Issued from the valley of the Dry Frio River on the
southern slope of the Edwards Plateau, northern
Uvalde County, southwestern Texas, USA

September 15, 2013

As the drought continues, small, isolated pools of shallow water remaining in the gravel and cobblestone bed of the Dry Frio River grow smaller and sometimes disappear. You never find dead fish in the bottom of dried-up pools, though. Raccoons, herons and the like capture the fish days before the water disappears.

Some of the Dry Frio's pools still hold goodly numbers of fish, mostly Largemouth Bass and the species shown at http://www.backyardnature.net/n/13/130915bg.jpg.

That fish is about four inches long (10cm). When I first saw this kind of fish I figured they were Bluegills, halfway remembering what Bluegills looked like when I was farmboy fishing in the pond back in Kentucky: They're "sunfish" with dark spots at the back ends of their gills. However, other species also have dark spots on the gills and people use other names for fish more or less looking like what's in our picture -- crappie, perch, sunfish, pumpkinseed, bream, coppernose and more -- so the time has come to sort all these names out, and figure out what a Bluegill really is. Being a rank amateur at ichthyology, it takes time with me.

A webpage provided a chart showing various common "panfish," pointing out differences between the species. That's shown at http://fishandboat.com/pafish/id_panfish.jpg.

That chart's Bluegill doesn't look much like ours, their White Crappie being a fair match. However, the chart shows that the front end of the White Crappie's "dorsal fin" -- the big fin on top -- begins with five or six sawtooth-like spines before the fin enlarges and the spines no longer project above one another.
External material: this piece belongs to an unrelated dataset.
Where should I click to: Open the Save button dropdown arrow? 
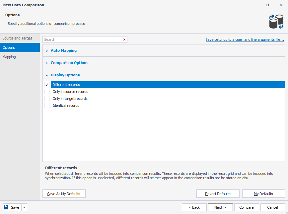click(x=24, y=207)
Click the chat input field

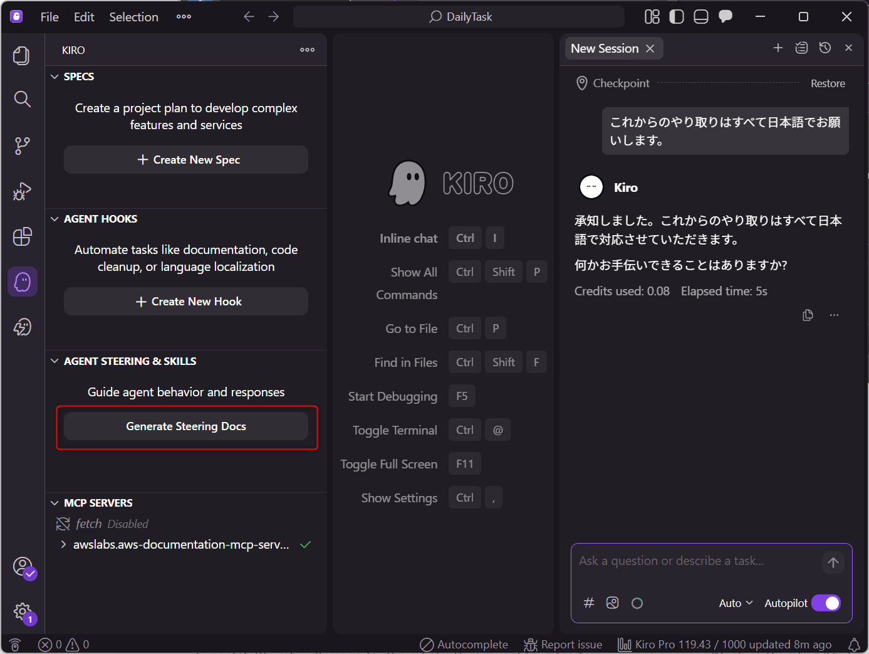tap(695, 561)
Fortunately I had a picture -- a blurry one that otherwise I'd delete -- showing the number of sawtooth spines on our fish, and that displays a dorsal fin beginning with nine, ten or so spines, not five or six, so our fish isn't a White Crappie. The blurry picture is at http://www.backyardnature.net/n/13/130915bh.jpg.

Looking at lists of fish known to occur in the Dry Frio River and paying attention to spine numbers, I figure that the fish in our pictures really are Bluegills, LEPOMIS MACROCHIRUS. However, most pictures of Bluegills on the Internet don't look like ours, usually showing blackish backs beneath the dorsal fin and often with an orange chest area -- but some pictures do match ours. Thing is, among fish, species coloration can change drastically according to age, sex, breeding season and environmental influences. However, the basic structure doesn't change no matter what color the fish is, and such details as how many spines occur in a particular fin are as important in fish identification as number of stamens can be in plant ID.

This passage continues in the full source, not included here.